What Jelly Opal Looks Like

Jelly opal is a transparent to translucent opal with a gelatinous, watery body and little to no opaque potch. It may be colorless, bluish, or pale, and the best stones show subtle internal flashes of play-of-color floating within the clear gel.

  • Color: near-colorless, pale blue, grey, amber; may show faint play-of-color
  • Luster: vitreous to slightly resinous/waxy
  • Transparency: transparent to translucent — the defining 'jelly' look
  • Form: amorphous (non-crystalline) hydrated silica; massive, nodular, or in seams

Step-by-Step Field-ID Checklist

  1. Note the clear, gel-like body — you can often see into the stone, sometimes with a watery depth.
  2. Tilt for play-of-color. Any drifting spectral flashes inside the clear body indicate precious jelly opal.
  3. Hardness test: opal is soft, Mohs 5.5–6.5 — it will NOT scratch glass reliably and is easily scratched itself. Test gently.
  4. Check weight. Opal is light (SG ~1.9–2.2), noticeably lighter than glass and quartz.
  5. Watch for hydrophane behavior. Some jelly opal absorbs water and changes transparency when wet (test cautiously; can be damaging).
  6. Look for conchoidal fracture and no cleavage.

Key Diagnostic Tests

  • Mohs hardness: 5.5–6.5 (soft for a gem)
  • Streak: white
  • Fracture: conchoidal; no cleavage (amorphous)
  • Specific gravity: ~1.98–2.20 — distinctly low/light, a strong clue
  • No acid reaction; not magnetic
  • UV fluorescence: many opals fluoresce green/white under UV, aiding ID

Common Look-Alikes and How to Tell Them Apart

  • Moonstone: crystalline feldspar with cleavage and adularescence (a billowy sheen), harder (6–6.5) and denser; jelly opal is amorphous, lighter, and gel-like.
  • Glass: harder than opal in many cases and denser (SG ~2.5); shows bubbles and lacks true play-of-color (manmade 'opalite' glass shows a flat blue/orange flash, not drifting spectral colors).
  • Girasol/rose quartz girasol: quartz is harder (7) and denser; jelly opal is softer and lighter.
  • Chalcedony: translucent but harder (7) and microcrystalline, no opal play-of-color.
  • Opalite (manmade): a milky glass with a single bluish glow and orange transmission; lacks the random spectral play and is denser than true opal.

Where Jelly Opal Is Found

Jelly and crystal opal come from Australia (Lightning Ridge, Coober Pedy), Ethiopia (Wollo — much of it hydrophane), Brazil, and Mexico (water opal). Opal forms from silica-laden groundwater deposited in cavities, seams, and weathered host rocks at low temperatures.
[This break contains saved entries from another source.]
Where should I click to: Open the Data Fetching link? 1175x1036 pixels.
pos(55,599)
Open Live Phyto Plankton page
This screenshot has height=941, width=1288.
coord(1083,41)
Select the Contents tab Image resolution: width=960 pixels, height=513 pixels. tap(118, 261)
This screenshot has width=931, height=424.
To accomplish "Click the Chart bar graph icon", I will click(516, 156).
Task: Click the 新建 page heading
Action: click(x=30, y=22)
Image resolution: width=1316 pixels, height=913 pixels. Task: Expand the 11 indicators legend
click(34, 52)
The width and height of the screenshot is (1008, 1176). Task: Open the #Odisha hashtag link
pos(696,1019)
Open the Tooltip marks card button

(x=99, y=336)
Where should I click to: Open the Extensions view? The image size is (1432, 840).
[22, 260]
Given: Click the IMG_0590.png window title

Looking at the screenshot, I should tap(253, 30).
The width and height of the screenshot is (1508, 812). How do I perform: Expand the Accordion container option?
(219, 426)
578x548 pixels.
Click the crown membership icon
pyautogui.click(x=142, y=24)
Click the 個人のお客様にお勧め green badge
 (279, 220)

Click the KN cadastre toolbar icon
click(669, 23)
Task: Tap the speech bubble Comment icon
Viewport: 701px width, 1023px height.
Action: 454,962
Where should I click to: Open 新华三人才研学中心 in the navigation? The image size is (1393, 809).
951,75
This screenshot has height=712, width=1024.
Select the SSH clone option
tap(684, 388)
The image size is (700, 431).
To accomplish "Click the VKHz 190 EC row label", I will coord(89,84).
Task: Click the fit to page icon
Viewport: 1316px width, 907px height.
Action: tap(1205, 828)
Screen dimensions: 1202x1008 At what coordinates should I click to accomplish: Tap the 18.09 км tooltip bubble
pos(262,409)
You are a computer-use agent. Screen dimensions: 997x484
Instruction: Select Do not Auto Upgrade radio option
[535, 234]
Frequently asked questions

How can you tell if it's real jelly opal?

Real jelly opal is a soft (Mohs 5.5–6.5), very light gem (SG ~2.0) with a transparent gel-like body, conchoidal fracture, and no cleavage. Genuine precious jelly opal shows drifting spectral play-of-color, and many opals fluoresce green or white under UV.

What is jelly opal?

Jelly opal is a transparent-to-translucent variety of opal with a watery, gelatinous body and little opaque potch. When it contains play-of-color, the spectral flashes appear to float within the clear gel.

Jelly opal vs opalite — what's the difference?

Jelly opal is natural hydrated silica that is light (SG ~2.0) and can show random drifting play-of-color. Opalite is manmade glass that is denser, shows a single static bluish glow with orange transmitted light, and may contain bubbles—no true spectral play.

Is jelly opal a moonstone?

No. Moonstone is a crystalline feldspar with cleavage and a billowy adularescent sheen, and it is harder and denser. Jelly opal is amorphous silica, softer, lighter, and gel-like, sometimes with spectral play-of-color rather than a single sheen.